Mitt Romney, whose succesful career with Bain Capital essentially thrived on his talent as a salesman, aims above all to please.
When asked about interrogating terror suspects in a Fox debate in May he answered, outside of any considerations of practical need, that he would "double Guantanamo." When asked about immigration in the more recent CNN/YouTube debate he insisted that, unlike Giuliani, he would not condone any exceptions for illegals to report crimes or go to school -- lest we create sanctuary cities, sanctuary states, a sanctuary nation. He also claimed on that evening that he believes every word of the Bible -- "Yes!" he said to Anderson Cooper's direct question -- despite the position of his Church of Jesus Christ of Latter-day Saints, which holds that it contains a multitude of errors, corrected in the Book of Mormon.
When Romney goes there, he goes there. Until he goes somewhere else. What we have here is a candidate whose strength is in his cheerful accomodation to almost anyone -- any potential customers, in the broad sense of the word -- who will advance his interests.
He is the "weatherman" that Bob Dylan sings about in Subterranean Homesick Blues (the one that "you don't need...to know which way the wind blows").
That's what is perhaps most troubling about Romney's speech yesterday. He is merely the weatherman, but the actual weather is coming our way.
I first noticed the barometer dropping when the Democratic candidates sat for a "Forum on Faith" in June and answered questions from Soledad O'Brien about their private religious views. Hillary spoke of "prayer warriors." Hmm. I didn't know about prayer warriors. Edwards insisted that "we are all sinners."
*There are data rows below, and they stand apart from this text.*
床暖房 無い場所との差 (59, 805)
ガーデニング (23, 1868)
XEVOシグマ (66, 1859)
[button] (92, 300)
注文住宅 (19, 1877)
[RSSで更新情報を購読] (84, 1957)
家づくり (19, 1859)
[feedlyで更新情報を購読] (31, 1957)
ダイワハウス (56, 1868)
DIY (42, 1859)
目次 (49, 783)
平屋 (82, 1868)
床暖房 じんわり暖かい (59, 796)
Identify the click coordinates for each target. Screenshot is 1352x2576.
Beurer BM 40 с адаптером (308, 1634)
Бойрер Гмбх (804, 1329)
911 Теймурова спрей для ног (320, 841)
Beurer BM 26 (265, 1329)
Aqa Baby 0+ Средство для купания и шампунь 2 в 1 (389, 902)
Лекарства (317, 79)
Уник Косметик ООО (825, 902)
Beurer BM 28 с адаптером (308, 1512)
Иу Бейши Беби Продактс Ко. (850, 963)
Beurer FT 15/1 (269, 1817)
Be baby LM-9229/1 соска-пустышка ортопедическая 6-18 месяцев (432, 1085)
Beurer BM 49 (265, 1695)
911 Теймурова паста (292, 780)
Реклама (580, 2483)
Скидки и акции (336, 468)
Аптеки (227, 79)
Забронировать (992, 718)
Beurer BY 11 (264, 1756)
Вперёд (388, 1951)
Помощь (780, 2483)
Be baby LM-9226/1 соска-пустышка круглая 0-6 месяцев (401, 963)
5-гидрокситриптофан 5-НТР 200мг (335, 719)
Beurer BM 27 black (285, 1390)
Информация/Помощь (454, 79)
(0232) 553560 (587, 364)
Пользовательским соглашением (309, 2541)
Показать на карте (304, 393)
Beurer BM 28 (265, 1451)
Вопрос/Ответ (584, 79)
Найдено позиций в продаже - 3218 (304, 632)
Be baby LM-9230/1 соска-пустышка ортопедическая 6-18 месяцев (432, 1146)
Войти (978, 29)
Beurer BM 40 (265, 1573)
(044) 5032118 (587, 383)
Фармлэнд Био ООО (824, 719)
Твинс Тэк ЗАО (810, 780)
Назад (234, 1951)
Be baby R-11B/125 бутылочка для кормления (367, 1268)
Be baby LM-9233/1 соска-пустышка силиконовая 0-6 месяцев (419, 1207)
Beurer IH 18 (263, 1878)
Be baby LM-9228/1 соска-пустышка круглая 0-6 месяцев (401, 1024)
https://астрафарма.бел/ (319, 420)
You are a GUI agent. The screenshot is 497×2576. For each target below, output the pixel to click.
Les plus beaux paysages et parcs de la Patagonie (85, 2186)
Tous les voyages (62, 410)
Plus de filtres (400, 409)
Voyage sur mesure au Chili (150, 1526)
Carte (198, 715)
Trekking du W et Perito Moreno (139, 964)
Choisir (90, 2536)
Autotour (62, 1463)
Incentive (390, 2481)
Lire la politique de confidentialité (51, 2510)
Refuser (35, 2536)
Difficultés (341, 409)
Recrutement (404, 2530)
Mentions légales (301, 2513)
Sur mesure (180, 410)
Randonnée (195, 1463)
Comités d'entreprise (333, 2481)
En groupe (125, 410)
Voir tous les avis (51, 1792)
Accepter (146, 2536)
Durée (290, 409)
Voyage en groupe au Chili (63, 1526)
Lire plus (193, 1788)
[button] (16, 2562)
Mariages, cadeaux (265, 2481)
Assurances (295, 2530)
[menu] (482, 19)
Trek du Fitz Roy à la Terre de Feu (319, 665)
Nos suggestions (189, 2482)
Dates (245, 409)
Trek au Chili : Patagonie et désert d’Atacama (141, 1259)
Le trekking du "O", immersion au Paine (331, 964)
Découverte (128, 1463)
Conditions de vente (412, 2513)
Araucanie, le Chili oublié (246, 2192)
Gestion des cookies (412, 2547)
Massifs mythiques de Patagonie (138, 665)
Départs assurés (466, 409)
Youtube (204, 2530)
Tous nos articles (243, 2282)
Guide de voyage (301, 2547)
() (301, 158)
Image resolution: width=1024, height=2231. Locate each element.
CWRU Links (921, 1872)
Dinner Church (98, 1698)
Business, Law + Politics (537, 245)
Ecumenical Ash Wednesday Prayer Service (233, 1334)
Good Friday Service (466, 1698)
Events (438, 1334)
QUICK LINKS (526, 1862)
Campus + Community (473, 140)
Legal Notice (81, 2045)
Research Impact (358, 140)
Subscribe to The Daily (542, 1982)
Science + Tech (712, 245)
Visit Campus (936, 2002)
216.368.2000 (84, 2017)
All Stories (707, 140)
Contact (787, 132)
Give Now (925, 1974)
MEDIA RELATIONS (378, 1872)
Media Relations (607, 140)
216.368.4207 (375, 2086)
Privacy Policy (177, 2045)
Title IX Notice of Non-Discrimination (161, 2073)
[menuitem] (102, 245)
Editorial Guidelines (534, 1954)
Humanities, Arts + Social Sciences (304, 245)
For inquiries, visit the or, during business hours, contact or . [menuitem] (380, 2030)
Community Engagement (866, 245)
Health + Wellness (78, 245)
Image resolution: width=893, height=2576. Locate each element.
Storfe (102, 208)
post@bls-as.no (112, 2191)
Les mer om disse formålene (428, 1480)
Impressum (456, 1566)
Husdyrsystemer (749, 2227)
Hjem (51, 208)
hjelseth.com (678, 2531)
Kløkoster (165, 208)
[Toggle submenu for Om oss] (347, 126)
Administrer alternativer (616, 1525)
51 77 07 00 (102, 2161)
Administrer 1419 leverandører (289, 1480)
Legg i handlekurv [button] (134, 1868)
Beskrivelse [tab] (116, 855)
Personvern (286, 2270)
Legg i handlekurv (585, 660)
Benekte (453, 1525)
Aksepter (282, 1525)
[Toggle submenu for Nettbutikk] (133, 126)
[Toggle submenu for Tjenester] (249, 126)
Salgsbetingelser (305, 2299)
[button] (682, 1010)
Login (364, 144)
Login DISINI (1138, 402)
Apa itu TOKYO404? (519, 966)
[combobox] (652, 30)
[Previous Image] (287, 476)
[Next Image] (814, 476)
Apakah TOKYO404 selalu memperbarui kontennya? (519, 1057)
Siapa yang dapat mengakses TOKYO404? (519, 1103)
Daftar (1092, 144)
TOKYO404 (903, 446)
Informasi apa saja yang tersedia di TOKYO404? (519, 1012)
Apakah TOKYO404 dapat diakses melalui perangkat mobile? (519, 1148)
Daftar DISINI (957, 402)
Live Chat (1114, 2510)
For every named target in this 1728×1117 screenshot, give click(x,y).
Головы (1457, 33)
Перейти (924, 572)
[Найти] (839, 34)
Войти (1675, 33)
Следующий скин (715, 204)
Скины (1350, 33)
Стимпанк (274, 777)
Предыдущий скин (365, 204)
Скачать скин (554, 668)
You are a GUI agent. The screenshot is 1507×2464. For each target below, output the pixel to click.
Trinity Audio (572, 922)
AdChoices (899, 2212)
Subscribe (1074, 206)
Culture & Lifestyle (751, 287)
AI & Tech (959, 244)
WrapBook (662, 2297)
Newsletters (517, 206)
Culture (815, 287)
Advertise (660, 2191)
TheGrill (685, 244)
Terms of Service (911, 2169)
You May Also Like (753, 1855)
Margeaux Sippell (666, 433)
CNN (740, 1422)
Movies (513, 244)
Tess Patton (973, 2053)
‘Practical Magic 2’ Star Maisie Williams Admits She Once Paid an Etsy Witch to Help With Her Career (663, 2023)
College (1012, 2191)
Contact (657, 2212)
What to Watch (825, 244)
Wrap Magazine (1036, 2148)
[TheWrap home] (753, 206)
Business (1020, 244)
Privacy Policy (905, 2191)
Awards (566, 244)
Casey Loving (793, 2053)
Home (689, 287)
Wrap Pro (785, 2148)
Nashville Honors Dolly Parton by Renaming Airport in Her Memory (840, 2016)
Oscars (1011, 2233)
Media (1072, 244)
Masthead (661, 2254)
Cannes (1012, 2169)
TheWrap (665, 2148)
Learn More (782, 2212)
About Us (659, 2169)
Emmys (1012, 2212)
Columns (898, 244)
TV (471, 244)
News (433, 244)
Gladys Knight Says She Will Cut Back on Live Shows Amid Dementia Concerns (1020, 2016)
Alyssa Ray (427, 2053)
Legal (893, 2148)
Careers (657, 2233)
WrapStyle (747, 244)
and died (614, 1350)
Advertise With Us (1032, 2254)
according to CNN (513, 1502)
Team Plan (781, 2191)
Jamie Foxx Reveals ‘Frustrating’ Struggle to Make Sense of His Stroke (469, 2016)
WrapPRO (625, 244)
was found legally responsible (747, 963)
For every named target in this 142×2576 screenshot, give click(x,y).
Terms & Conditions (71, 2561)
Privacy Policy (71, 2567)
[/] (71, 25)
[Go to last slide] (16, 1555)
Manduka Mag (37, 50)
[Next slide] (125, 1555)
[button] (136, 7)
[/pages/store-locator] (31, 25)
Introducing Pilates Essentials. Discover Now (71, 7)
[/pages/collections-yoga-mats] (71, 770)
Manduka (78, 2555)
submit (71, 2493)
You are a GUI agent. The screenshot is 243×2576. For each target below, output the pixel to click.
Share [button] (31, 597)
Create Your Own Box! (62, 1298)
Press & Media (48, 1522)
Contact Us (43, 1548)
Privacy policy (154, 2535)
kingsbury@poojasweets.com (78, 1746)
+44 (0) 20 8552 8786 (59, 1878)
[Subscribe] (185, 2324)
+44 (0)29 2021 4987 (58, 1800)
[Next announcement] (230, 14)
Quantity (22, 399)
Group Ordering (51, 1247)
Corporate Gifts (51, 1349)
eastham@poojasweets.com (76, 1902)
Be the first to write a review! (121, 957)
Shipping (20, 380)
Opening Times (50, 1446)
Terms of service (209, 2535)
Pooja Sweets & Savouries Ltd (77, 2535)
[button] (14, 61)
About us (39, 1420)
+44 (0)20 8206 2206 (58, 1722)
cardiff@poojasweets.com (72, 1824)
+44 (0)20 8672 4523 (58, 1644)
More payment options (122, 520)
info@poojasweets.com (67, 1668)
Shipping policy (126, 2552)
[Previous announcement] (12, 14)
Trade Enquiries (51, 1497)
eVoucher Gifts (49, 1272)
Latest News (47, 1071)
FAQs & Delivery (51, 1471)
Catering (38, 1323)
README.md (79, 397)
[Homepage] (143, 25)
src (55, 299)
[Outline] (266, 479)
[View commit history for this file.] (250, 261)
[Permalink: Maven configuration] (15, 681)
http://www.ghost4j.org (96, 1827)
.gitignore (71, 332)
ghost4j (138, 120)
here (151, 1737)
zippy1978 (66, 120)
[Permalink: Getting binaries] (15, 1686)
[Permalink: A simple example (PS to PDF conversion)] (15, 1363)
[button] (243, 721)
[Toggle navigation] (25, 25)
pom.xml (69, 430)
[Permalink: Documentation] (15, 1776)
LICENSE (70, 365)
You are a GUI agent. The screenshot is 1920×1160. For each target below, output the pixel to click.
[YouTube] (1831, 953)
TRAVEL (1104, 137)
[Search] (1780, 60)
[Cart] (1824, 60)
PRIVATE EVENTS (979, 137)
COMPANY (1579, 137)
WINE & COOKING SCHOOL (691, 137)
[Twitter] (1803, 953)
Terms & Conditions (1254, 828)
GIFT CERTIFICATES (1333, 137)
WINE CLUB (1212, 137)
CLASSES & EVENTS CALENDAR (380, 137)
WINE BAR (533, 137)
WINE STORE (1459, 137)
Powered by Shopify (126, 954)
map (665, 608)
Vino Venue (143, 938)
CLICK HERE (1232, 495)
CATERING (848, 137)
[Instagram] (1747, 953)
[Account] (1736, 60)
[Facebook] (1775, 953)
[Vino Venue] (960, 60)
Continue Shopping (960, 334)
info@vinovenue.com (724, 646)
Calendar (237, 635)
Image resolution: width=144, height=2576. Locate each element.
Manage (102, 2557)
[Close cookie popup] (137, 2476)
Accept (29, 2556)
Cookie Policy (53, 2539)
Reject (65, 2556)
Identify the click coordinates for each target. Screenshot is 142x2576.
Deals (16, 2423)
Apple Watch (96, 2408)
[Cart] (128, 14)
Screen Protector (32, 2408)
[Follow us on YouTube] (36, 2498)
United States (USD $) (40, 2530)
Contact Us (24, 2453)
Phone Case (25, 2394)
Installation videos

Oh, I thought. Thank you. Glad to be informed of that.
Then I thought I might have felt a first raindrop fall when, in a September debate on MSNBC, the Democratic candidates were asked their favorite Bible verse. No one flinched at the inappropriateness of this question, even though, to my ears at least, it verged on religious test for office. Think about it: Could you, if so inclined, actually decline to answer this? Would Tim Russert simply nod and go to the next candidate? Of course not. The next question would have been: Why? Are you not a believer? And that's getting pretty close to a religious test.
Obama helpfully mentioned Jesus' Sermon on the Mount. ("Love your enemy," I guess -- he's still rubbing it in that he will meet directly with the heads of state of North Korea and Iran where Hillary would dither).
Now I know it is not news that the candidates for President, on both sides, have religious convictions. But what is news is that their convictions are being foregrounded in their campaigns. Would it be such a stretch, even in this campaign, to imagine a candidate sporting a "cross pin" or a "crucifix pin" on the opposite side of his coat from the obligatory post 9-11 American flag pin? (You can imagine the... shall we say, disapprobrium, that would follow on Fox News if Obama, or any other candidate, suggested that he need not wear a cross on his lapel to prove his faith. Go at 'em Sean Hannity.)
The climate is indeed a-changing, and in more ways that one. Essentially what we saw yesterday was Romney announcing the weather -- a gathering storm of faith -- on TV.
And Huckabee? Huckabee is the weather.
Yesterday he claimed that his rise in the polls is the direct result of "thousands of people across this country who are praying that a little will become much." (Watch the video here.) Their prayers -- and God's resulting attentiveness to caucus-goers in Iowa -- are lifting Huckabee up, in what can only be described as a sacred updraft, to the highest seat of finite power in this world.